In this case, then, we have a result that is both obvious and profound. You seemed to be denying that it was profound, simply because it is “obvious.” See, e.g., your statement at 2:22am:
March 15, 2010, 3:16 pmMaryanna says:
As a math atheist, I should be excused from this thread.
March 15, 2010, 3:40 pmRoger the Shrubber says:
Thank you. It’s amazing how many otherwise normal people will argue until they are blue in the face that 2.4999999….. isn’t 2.5, or (more commonly) that .9999….. isn’t 1.
March 15, 2010, 4:03 pmBABH says:
2+2=5, for very large values of 2.
March 15, 2010, 4:04 pmDuffy Pratt says:
“A is x and y, meaning (some essential property of x).”
It seems to me that this statement will always be true, though it might also sometimes be incomplete. Just because another statement might be more complete than the one given, does not imply that the more complete phrase is either necessary, or even better (depending on the circumstances). Of course I’ve always been a fan of the following syllogism, Socrates is a man; All men are mammals; therefore, Socrates is a man.
March 15, 2010, 4:16 pmMichael B says:
Recently read where an idiot savant has memorized pi out to literally tens of thousands of decimal digits.
March 15, 2010, 5:17 pmAnonsters says:
This may or may not be the reason I posted a quote from Nietzsche about evil Russians. ;)
Fantastic Radiohead song.
March 15, 2010, 6:38 pmFub says:
Not to mention incorporating the irrational and the imaginary.
[For the humor impaired, that was a joking jab at cataphatic theology. I don't doubt that there are mathematicians in foxholes.]
March 15, 2010, 6:53 pmJohn Armstrong says:
Maybe not foxholes, but they’re in snipers’ nests, calculating corrections for wind and distance.
March 15, 2010, 9:12 pmAnonsters says:
Nerds. ;)
March 15, 2010, 9:21 pmRicardo says:
Damn, that was pretty good. But the factor is only -1 when we express angles in radians, right? In that case, that’s the connection between e and pi. e is the base of the exponential function that guarantees its derivative is the original function. When you use the length of the semi-circle arc of unit radius (pi) to measure the angle of a semi-circle, then the second derivative of sin becomes -sin and cos becomes -cos.

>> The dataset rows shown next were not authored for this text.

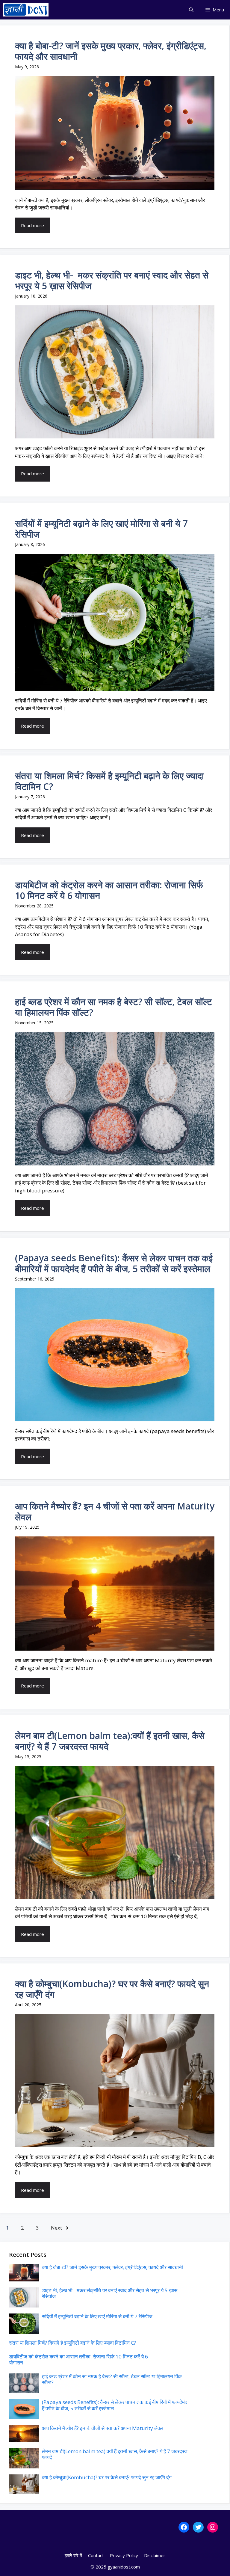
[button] (191, 9)
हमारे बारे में (73, 2555)
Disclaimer (154, 2555)
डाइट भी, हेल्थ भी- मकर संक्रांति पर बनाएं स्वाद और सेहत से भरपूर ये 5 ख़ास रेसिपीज (111, 280)
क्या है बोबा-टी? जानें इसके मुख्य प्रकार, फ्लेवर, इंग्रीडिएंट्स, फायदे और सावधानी (110, 51)
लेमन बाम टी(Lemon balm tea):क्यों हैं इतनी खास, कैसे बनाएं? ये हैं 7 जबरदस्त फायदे (110, 1740)
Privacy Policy (124, 2555)
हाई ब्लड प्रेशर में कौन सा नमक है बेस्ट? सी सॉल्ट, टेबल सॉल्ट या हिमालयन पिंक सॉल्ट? (113, 1007)
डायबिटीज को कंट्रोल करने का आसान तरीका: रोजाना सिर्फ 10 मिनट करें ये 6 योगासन (109, 890)
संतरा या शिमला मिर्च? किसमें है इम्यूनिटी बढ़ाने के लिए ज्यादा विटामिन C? (109, 781)
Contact (96, 2555)
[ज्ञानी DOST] (26, 9)
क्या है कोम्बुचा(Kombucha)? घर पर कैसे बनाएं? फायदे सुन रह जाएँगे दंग (112, 1989)
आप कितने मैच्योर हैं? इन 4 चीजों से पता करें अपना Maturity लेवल (114, 1511)
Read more (32, 225)
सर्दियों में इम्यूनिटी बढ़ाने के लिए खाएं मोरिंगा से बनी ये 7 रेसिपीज (101, 528)
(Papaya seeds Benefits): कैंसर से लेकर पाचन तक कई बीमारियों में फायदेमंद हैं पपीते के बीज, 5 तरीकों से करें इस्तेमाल (114, 1263)
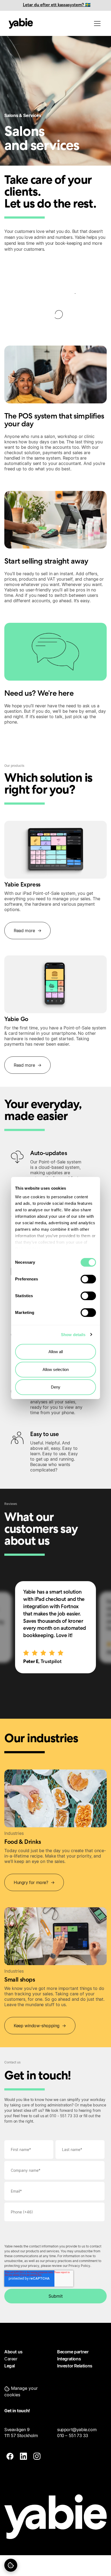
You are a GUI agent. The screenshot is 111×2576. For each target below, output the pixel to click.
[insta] (36, 2456)
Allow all (55, 1351)
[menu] (97, 23)
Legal (9, 2365)
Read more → (27, 930)
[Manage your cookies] (10, 2565)
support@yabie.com (76, 2429)
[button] (29, 2391)
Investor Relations (74, 2365)
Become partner (72, 2351)
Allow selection (56, 1369)
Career (11, 2358)
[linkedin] (23, 2456)
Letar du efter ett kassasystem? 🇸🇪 (57, 5)
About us (13, 2351)
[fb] (9, 2456)
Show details (73, 1334)
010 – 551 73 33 (72, 2435)
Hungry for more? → (34, 1882)
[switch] (88, 1279)
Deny (55, 1387)
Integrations (69, 2358)
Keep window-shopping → (40, 2025)
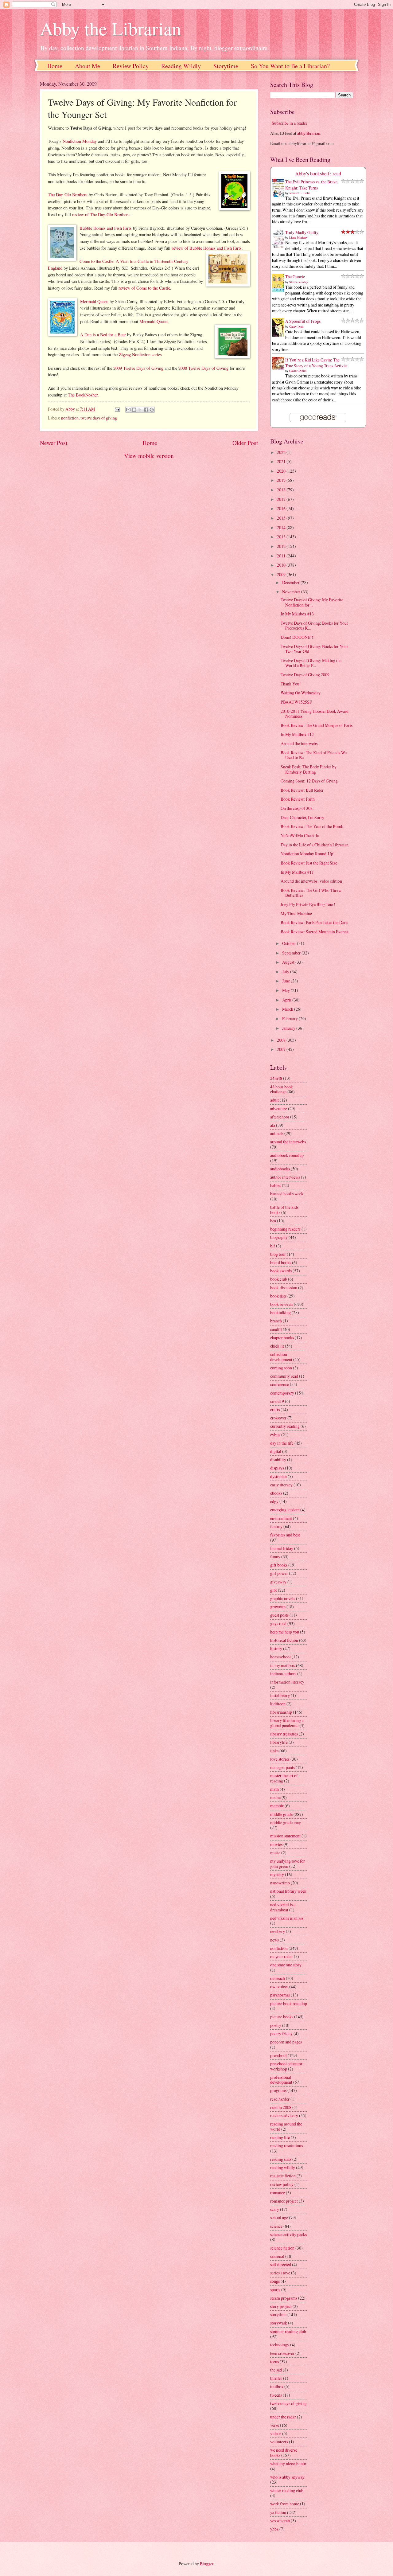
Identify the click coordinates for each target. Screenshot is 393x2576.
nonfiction (70, 418)
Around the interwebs (299, 743)
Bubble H (88, 228)
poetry (275, 2025)
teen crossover (282, 2353)
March (288, 1009)
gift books (278, 1565)
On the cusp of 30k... (298, 808)
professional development (281, 2079)
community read (284, 1376)
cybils (275, 1435)
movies (276, 1844)
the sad (276, 2370)
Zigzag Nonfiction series (140, 354)
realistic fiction (283, 2176)
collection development (281, 1356)
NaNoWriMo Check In (300, 835)
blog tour (278, 1254)
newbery (277, 1931)
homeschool (280, 1657)
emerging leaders (284, 1509)
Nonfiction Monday (80, 141)
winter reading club (286, 2490)
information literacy (287, 1682)
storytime (278, 2314)
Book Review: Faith (298, 799)
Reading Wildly (181, 66)
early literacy (281, 1485)
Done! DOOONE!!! (298, 637)
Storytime (225, 66)
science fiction (282, 2248)
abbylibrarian (308, 133)
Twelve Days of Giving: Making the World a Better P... (311, 663)
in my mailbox (282, 1665)
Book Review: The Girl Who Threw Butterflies (311, 892)
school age (279, 2217)
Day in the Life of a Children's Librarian (314, 845)
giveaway (278, 1582)
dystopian (278, 1476)
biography (279, 1237)
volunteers (279, 2442)
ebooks (276, 1493)
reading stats (280, 2159)
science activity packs (288, 2234)
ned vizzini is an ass (286, 1918)
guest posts (279, 1615)
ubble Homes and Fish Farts (217, 248)
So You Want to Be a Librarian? (290, 66)
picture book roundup (288, 2003)
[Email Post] (117, 409)
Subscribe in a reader (289, 123)
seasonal (277, 2256)
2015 (281, 518)
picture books (281, 2017)
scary (274, 2209)
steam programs (283, 2298)
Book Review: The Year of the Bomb (312, 826)
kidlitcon (278, 1704)
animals (276, 1133)
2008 (281, 1040)
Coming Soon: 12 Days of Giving (309, 781)
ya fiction (278, 2512)
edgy (274, 1501)
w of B (186, 248)
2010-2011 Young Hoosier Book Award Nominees (314, 713)
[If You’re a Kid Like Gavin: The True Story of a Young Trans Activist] (279, 368)
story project (281, 2306)
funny (275, 1556)
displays (277, 1468)
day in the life (282, 1443)
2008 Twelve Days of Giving (203, 368)
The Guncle (295, 276)
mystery (277, 1874)
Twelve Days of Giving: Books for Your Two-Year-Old (314, 648)
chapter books (282, 1338)
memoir (277, 1806)
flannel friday (281, 1548)
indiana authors (283, 1673)
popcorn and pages (286, 2042)
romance (277, 2192)
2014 (281, 527)
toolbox (276, 2386)
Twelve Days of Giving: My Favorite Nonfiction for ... (312, 602)
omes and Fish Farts (114, 228)
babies (275, 1185)
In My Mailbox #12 (297, 734)
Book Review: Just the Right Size (309, 863)
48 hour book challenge (281, 1089)
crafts (275, 1409)
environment (281, 1518)
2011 (281, 556)
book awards (281, 1271)
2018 (281, 490)
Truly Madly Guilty (301, 232)
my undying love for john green (287, 1863)
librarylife (279, 1742)
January (289, 1028)
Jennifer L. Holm (299, 193)
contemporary (282, 1393)
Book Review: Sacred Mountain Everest (314, 932)
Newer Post (53, 443)
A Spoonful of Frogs (303, 321)
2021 (281, 461)
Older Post (245, 443)
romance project (284, 2201)
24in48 (276, 1078)
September (292, 953)
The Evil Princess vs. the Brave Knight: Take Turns (311, 184)
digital (275, 1451)
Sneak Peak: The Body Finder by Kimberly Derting (309, 769)
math (274, 1789)
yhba (274, 2529)
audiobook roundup (287, 1155)
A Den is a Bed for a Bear (103, 335)
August (288, 962)
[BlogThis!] (134, 410)
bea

March 15, 2010, 10:40 pmJohn Armstrong says:
Exactly, Ricardo. There are a number of parameters we could wiggle to get things to work out. Which exact exponential base do we use? What parameterization of the unit circle? What coefficients of sine and cosine? The point is that even if the famous formula weren’t true as written, some related formula would have to be.
March 15, 2010, 10:47 pmJaredS says:
Wait a minute.
The complex exponential function can be defined as the unique function f(z) such that f’(z)=f(z) and f(0)=1. If we stuck to degrees to define the trig functions, we might have f(i*x)=cos(x*180/pi)+i*sin(x*180/pi), but we would still have f(i*pi)=-1.
The relationship thus has nothing to do with how we measure angles (except inasmuch as it serves as yet another example of the superiority of radians).